Conversion

Both of my parents believe in God. I can’t say much more about what they believe because religious beliefs are so idiosyncratic and personal and tangled up in who a person is deep down in their marrow it seems presumptuous to try to articulate any but one’s own. Also, to be perfectly frank, my parents very seldom shared these beliefs with me. We did not go to church. We did not pray as a family. We did not read the Bible. I had the freedom to discover God on my own. And even though there were times when I wanted to go to church and I wanted to learn more about the Christian God cryptically entwined in the pages of the Bible my mother had received as a child, I am thankful for this. I am thankful for the freedom to feel that God is mine to know… mine to discover.

And then high school happened. Like any self-respecting American teenager, I set out to rebel against the mores of my parents… my once-hippie, liberal parents. I started attending a Pentecostal church with a friend. I joined an Evangelical Bible study club at school. It made my mother crazy. To her credit, she never forbade it. She asked me questions about what I was learning and what I believed. She listened. And eventually I stopped going. I had come to love Jesus, but the conservative, charismatic Protestantism of my Christian beginnings left me feeling bewildered.
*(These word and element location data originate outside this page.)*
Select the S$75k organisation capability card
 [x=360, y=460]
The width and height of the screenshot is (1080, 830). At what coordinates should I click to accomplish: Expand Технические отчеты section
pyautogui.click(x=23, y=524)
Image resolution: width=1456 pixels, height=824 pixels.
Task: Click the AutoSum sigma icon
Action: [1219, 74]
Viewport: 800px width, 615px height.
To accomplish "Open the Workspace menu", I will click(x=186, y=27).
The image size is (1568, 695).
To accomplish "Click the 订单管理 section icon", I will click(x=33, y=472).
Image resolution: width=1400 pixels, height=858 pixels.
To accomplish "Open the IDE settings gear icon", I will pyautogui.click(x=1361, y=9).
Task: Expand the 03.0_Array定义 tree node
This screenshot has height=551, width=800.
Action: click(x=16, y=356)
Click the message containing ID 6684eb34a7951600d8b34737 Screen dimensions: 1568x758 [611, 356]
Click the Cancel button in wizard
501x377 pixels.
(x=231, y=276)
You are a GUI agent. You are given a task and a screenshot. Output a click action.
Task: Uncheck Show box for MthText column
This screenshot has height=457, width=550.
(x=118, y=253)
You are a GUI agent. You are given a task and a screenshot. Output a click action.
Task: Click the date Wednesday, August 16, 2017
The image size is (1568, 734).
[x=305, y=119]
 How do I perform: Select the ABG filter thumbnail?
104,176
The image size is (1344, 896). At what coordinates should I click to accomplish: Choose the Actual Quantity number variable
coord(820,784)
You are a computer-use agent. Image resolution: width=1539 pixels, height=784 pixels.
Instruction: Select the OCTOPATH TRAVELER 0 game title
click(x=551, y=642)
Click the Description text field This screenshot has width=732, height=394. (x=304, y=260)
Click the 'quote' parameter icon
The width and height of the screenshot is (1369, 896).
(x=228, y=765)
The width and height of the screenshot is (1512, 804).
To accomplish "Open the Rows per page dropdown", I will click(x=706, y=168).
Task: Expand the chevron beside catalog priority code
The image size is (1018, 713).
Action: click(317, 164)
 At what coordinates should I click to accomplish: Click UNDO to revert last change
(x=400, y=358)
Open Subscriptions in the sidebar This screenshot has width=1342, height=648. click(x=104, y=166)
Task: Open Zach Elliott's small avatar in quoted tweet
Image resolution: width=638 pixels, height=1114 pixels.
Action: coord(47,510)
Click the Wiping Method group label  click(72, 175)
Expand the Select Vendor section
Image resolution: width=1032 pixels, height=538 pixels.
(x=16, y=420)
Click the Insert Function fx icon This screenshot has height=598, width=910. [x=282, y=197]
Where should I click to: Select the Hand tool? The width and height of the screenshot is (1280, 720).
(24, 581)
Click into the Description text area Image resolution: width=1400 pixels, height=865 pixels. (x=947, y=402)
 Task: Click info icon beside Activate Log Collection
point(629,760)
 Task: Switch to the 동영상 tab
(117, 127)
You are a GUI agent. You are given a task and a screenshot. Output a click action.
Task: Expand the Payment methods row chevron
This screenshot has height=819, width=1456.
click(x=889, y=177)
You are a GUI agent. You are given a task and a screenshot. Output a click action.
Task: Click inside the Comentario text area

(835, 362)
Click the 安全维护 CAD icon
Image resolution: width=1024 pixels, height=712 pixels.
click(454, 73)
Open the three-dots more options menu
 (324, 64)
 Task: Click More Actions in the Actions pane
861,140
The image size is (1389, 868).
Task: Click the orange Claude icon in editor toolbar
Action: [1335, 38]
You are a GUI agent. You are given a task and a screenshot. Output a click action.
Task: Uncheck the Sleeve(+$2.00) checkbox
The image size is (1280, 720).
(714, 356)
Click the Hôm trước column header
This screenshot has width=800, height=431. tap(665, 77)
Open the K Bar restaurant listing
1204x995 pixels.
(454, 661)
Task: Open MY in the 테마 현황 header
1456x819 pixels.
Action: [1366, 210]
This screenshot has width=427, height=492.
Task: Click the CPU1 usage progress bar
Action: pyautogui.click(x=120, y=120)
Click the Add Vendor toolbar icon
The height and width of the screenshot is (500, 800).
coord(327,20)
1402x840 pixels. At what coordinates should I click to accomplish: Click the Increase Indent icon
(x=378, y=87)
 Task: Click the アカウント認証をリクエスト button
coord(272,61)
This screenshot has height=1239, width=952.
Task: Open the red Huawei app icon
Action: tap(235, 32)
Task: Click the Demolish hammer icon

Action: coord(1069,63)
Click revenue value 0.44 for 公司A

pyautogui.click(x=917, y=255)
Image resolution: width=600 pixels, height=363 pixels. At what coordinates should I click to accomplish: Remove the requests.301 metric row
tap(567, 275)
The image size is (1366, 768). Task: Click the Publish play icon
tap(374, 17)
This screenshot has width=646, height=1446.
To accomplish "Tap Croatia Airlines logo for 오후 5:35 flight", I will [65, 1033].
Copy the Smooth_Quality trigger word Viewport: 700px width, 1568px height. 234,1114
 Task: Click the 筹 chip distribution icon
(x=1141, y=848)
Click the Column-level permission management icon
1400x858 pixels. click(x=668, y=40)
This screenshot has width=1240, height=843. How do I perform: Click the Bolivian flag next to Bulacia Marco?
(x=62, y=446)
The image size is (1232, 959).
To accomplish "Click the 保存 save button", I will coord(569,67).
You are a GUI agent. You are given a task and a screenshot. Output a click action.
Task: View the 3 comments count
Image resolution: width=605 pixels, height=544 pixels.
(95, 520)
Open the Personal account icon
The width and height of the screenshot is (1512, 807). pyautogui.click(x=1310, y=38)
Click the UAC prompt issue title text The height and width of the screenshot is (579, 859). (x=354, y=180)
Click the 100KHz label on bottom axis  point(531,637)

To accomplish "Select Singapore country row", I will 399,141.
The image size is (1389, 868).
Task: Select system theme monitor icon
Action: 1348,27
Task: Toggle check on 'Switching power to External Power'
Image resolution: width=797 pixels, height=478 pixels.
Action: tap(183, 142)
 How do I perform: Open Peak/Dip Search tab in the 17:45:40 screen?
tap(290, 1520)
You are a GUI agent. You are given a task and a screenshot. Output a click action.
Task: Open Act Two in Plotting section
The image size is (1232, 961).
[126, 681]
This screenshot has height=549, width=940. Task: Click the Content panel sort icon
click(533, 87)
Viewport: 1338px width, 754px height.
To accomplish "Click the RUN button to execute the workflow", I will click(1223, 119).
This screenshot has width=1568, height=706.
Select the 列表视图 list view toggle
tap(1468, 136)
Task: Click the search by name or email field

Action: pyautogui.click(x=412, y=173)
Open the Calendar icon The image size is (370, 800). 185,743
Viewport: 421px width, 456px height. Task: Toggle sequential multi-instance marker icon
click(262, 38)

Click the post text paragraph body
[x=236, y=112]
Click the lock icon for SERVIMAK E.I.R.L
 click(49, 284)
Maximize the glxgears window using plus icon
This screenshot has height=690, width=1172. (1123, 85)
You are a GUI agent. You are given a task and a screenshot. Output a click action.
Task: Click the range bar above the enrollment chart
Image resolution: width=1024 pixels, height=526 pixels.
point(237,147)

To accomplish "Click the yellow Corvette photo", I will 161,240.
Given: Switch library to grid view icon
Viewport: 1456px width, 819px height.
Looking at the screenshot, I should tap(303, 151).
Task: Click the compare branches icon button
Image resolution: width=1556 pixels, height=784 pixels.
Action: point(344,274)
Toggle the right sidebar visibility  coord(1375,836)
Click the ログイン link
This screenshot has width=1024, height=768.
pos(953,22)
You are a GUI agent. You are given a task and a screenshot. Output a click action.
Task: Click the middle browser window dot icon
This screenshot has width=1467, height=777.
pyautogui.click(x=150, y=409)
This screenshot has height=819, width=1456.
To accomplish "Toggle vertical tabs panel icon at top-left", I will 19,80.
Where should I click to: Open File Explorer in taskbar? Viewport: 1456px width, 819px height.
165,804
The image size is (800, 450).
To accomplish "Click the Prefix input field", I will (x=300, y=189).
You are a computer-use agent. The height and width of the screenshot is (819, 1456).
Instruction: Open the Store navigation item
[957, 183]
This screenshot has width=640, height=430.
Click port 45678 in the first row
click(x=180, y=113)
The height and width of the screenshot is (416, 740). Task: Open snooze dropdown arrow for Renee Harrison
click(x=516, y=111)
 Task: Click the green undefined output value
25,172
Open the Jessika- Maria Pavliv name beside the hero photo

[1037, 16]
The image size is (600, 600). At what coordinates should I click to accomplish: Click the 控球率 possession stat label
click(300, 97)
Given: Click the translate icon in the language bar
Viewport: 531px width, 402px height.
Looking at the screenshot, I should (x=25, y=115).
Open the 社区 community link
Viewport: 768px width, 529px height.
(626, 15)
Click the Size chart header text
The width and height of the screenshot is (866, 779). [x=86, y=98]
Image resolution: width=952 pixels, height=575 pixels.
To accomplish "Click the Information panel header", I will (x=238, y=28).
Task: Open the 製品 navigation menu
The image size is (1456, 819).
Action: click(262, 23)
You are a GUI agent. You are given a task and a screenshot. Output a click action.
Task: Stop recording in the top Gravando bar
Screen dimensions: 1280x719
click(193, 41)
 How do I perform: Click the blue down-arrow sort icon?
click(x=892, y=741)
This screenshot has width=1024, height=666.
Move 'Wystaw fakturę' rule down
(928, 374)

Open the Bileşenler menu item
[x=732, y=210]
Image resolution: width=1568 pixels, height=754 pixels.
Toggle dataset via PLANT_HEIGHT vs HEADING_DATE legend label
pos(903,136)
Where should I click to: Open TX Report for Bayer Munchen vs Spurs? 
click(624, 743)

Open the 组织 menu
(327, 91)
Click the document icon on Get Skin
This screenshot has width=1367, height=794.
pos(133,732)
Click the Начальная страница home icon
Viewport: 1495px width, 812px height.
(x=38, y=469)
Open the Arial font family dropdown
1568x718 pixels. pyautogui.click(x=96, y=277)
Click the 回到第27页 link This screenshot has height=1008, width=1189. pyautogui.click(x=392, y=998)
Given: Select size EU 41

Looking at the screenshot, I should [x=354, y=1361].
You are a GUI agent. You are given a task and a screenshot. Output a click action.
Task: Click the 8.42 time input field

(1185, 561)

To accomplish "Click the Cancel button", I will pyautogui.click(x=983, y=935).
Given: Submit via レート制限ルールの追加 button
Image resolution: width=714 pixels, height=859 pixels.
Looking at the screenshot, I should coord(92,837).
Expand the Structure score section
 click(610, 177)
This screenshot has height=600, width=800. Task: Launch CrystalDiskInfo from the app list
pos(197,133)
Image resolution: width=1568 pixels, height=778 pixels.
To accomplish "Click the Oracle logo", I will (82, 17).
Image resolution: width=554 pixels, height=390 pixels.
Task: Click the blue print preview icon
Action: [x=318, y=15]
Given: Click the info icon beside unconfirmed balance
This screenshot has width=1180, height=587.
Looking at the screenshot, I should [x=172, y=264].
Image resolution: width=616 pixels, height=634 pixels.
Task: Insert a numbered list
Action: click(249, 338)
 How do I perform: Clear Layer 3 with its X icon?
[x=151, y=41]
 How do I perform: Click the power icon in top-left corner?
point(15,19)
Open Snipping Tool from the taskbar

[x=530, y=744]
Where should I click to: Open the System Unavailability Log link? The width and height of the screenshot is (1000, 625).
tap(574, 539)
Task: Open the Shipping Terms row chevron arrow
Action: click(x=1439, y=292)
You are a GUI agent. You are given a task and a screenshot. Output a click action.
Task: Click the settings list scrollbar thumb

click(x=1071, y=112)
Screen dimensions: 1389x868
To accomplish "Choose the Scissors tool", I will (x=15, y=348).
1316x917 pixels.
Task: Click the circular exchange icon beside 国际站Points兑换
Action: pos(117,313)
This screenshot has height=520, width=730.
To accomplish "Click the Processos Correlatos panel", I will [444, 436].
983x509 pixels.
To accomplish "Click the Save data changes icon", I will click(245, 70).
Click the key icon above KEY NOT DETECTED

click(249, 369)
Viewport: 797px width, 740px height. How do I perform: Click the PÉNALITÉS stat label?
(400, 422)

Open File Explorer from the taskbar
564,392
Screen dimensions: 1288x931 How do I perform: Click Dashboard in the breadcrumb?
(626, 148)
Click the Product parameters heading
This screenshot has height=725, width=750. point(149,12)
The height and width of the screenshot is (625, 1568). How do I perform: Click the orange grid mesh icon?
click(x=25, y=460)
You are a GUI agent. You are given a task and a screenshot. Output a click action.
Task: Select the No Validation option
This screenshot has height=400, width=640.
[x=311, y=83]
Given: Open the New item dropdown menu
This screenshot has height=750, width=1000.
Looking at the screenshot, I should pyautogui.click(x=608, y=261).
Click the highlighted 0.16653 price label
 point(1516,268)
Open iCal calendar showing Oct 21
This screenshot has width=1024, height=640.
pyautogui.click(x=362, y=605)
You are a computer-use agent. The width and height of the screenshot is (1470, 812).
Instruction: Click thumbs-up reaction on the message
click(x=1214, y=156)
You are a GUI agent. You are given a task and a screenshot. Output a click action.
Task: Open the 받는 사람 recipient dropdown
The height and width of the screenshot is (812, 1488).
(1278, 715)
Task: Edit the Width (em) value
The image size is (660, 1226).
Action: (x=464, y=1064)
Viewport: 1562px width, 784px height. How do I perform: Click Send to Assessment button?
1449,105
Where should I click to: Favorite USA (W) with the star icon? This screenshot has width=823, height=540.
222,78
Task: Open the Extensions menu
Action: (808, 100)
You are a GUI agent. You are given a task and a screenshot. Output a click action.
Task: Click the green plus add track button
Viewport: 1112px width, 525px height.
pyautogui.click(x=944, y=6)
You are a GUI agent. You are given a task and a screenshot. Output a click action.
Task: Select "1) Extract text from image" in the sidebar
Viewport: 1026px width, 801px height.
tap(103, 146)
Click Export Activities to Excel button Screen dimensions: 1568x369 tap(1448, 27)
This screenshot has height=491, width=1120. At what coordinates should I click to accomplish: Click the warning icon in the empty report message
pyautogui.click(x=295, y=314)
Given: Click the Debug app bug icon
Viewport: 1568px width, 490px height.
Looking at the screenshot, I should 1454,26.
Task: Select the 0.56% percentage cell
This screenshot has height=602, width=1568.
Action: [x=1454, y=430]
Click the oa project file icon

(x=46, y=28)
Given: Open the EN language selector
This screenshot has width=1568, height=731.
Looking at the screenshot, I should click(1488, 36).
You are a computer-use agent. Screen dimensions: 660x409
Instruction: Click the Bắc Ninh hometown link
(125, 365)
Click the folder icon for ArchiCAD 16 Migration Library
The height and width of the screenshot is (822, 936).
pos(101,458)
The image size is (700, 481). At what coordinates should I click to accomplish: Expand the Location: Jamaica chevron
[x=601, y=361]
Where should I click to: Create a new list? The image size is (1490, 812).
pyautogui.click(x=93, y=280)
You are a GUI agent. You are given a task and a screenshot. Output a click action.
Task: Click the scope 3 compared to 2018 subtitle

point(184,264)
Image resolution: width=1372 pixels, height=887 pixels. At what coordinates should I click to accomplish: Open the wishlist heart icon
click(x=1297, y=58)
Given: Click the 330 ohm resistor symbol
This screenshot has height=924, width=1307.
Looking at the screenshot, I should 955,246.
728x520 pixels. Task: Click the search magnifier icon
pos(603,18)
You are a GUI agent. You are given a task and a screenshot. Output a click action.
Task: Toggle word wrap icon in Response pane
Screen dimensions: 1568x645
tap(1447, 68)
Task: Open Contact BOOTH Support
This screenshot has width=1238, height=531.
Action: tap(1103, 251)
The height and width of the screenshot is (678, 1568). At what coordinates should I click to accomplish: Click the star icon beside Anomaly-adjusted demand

I had come to the heart of the church that had loved me and supported me and nurtured me and saw that it was not my heart.

College ushered in a renewed interest in finding a Christian community to call my own — a community where I made sense. The chaplain at Wilson, the small women’s college I attended, was young, female, progressive and feisty. Through her I was introduced to a world of theology that centered on social justice, wholeness and community as ways of following Jesus. I began to attend a Presbyterian church in town, which, after my Pentecostal introduction to Christian worship, seemed downright liturgical. I grew to love the order and preaching and hymnody of that church. With the encouragement of my chaplain, I began to discern a call to ordained ministry. I wanted to share the God I discovered — the God of goodness, justice and love. I thought the pulpit was the way God was calling me to do that. The first time I told my mother that I wanted to go to seminary we were sitting on a porch swing together at Wilson. I think my mother, in all of her blessed good-intentioned globalism, had hoped my burgeoning interest in spirituality would come to fruition in my becoming some sort of radical Buddhist nun with a shaved head and a penchant for civil disobedience. Instead I was going to seminary. To be a pastor. She was dumbfounded.

Seminary wasn’t exactly what I thought it would be. It was not a safe place. It was not a place where I could comfortably hold on to the things I knew for sure. Thank God for that. It was challenging and heartbreaking and life-giving. I learned the Bible as an academic discipline. I learned the history of the Christian tradition. I had the opportunity to shadow a pastor I admired. Part of my education required that I encounter the father of Reformed/Presbyterian theology, John Calvin. As I studied his magnum opus, Institutes of Christian Religion, I delved deep into the theology of my tradition. I had come to the heart of the church that had loved me and supported me and nurtured me and saw that it was not my heart. In the midst of my ordination exams, I had to leave. And leaving was honest, but it was hell.

Mass was embodied and sensual. Mass was ancient. Mass filled me up inside. Mass felt like home. It contained something like magic, only better.

During this time of grappling with my faith, the unthinkable happened: I fell in love. I fell disastrously in love. I fell the kind of in love that makes you forget to eat. When I met him in the laundry room at seminary, I knew right away that I was going to marry him. And I did. Six months later. The certitude I felt about our relationship made my total lack of certitude about my faith and my vocation painfully obvious. When my soon-to-be husband and I debated theology (because that’s what seminarians in love do… it’s awesomely geeky), he — a brilliant theologian-in-progress and a candidate in the RCIA — would uphold the Catholic position, and I — a professional Protestant with all the right answers — would take up the cause of the Reformation. In the context of this playful back and forth, it occurred to me that I didn’t really believe the position I was defending. In fact, his position seemed much closer to what I actually believed. I started attending the RCIA with him. I attended Mass on Saturday nights before taking the train in the morning to preach in a Protestant pulpit. At Mass I learned to worship God in gesture and genuflection. Mass was embodied and sensual. Mass was ancient. Mass filled me up inside. Mass felt like home. It contained something like magic, only better. Mass was the place I could go to find the Bread of Life … the Eucharist. And I hungered for it. Desperately.

After two years in the RCIA, I came into the Catholic Church. Here I remain in this Church — my Church — where holiness is possible, where I worship with my whole self, where I find my fierce and radiant Queen, where I am called to constant transformation, where I seek help and consolation in the Communion of Saints, where I receive Jesus in the Eucharist and he fills me up with all that is good and holy so I can go out into the world and be about the business of Love. This is the spiritual home my parents gave me the freedom to seek. This is what I have found — after working and praying and searching and, in the process, leaving something of a mess in my wake — in the Catholic Church. Thanks be to God.